Mission Statement

Guilty Pleasures: The Music Edition is intended as a forum to review songs that were once considered out-of-favor. Readers are asked to rate the songs using a 10 point voting system (10=strong like, 1=strong dislike) and provide their comments.

The objective is to review the songs offered here with a fresh listen for things like intent (objective), structure, influences (to or from), production value, and performances, all within the context of its musical time frame and while trying to forget past reactions. Hopefully we can hear something different in a song we once thought was less-than-pleasing.

So remember, valid reactions include:

1) None of my friends ever liked this song, but I always did.

2) I never liked this song, but listening to it again after all this time now it makes me want to: (a) tap my foot, or (b) shove a pencil in my ear.

All legit.

-Ken

Friday, March 25, 2011

"Release Me" by Engelbert Humperdink

As we all dog-paddle like mad to keep afloat in a sea of Facebook postings, I seemed to have lost the energy and inspiration to post my Guilty Pleasures: The Music Edition of late. Truth be told, I wasn't really sure of the value-add in providing a weekly vehicle to let Michele and Maurice point out the lack of any redeeming quality, musically and lyrically, in my picks that Angela wasn't old enough to remember, but I did miss the history lesson Paul would give on the rhythm section of each recording.  Really, I always enjoyed the feedback from everyone, and I'm thick-skinned (and thick-headed) enough to handle the heat.

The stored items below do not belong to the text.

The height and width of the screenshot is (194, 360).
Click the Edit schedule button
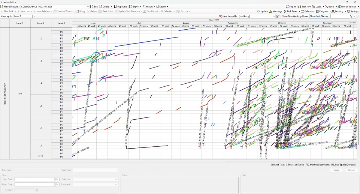(x=94, y=6)
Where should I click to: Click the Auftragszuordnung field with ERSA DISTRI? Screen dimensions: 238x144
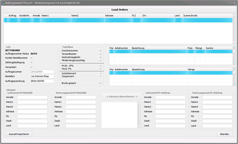pos(42,81)
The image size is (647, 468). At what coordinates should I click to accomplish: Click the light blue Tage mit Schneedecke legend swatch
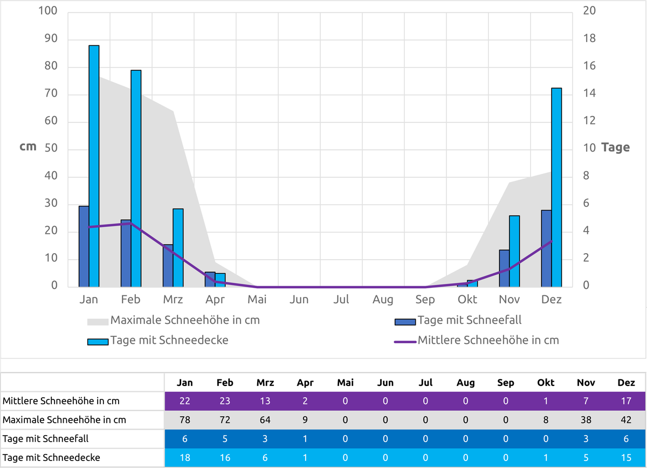click(98, 342)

So, I've decide to pick up the musical torch again in an effort to validate (or not) past musical guilt and post something every Friday. That's right friends, Friday is now Guilty Pleasures Day until further notice (or until Michele's head explodes).   ;-)

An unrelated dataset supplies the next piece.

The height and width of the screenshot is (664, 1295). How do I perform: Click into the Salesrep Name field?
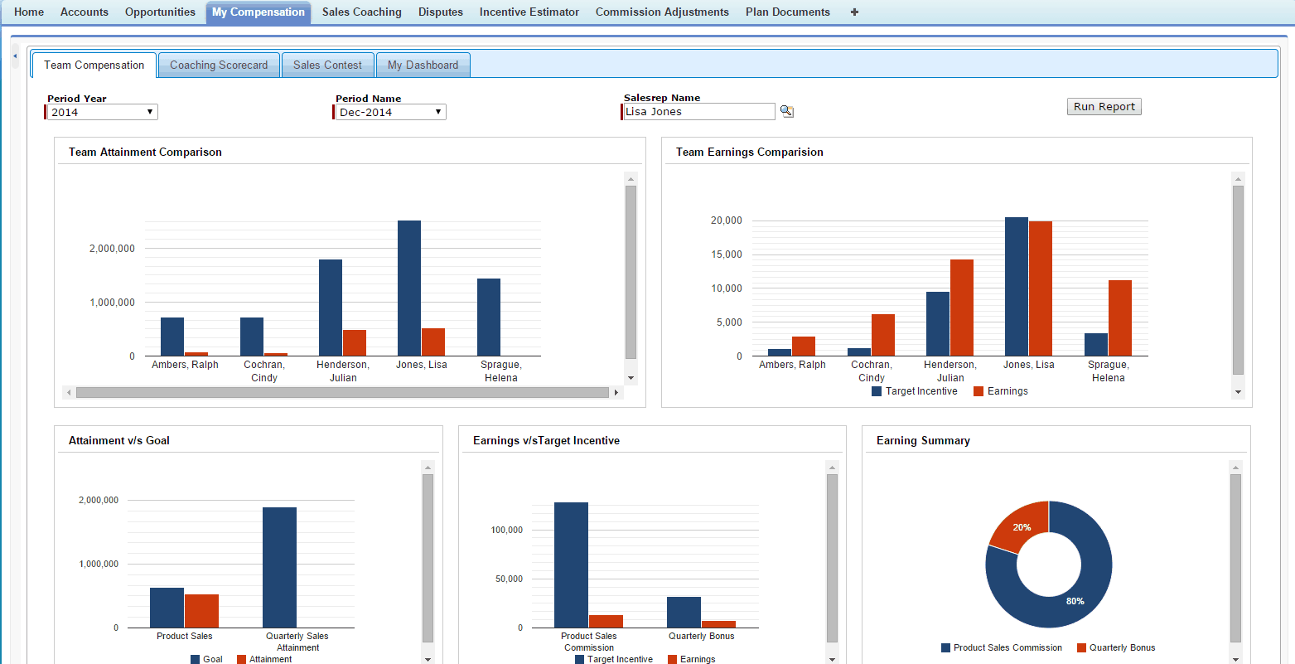[x=698, y=112]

And this one may just do it.

Born Arnold George Dorsey, Engelbert Humperdink actually renamed himself after a 19th century composer on the suggestion of his manager to kick-start his languishing career. Good idea, it seems, as he scored his first International hit shortly after that with a single that knocked The Beatles "Strawberry Fields Forever" out of the top slot in the charts - no easy feat in 1967. But the best fun-fact from his Wikipedia page is the quote he provided when irked by an interviewer who suggested he was a "crooner", which he took as an insult:  "No crooner has the range I have. I can hit notes a bank could not cash." Oh yeah...

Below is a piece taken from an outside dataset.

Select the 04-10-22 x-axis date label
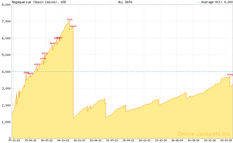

Sure, his performance on "After The Lovin'" is the ballad by which all lounge singers are measured, but "Release Me" by Engelbert Humperdink is a single so good that the pop audiences never realized (or didn't care) it was a country ballad, as with his versions of "Am I That Easy To Forget", and "The Last Waltz".

Note: On further review, I must admit the main reason for bringing this song to your attention is to start the ground-swell of support to get the best country singer in San Francisco, Charlie Owen, to sing this at the next El Rio Trainwreck jam. If it isn't in his repertoire all ready, it should be.

Enjoy.


-KO

ps: remember, highlited song titles in the postings are links to the youtube song.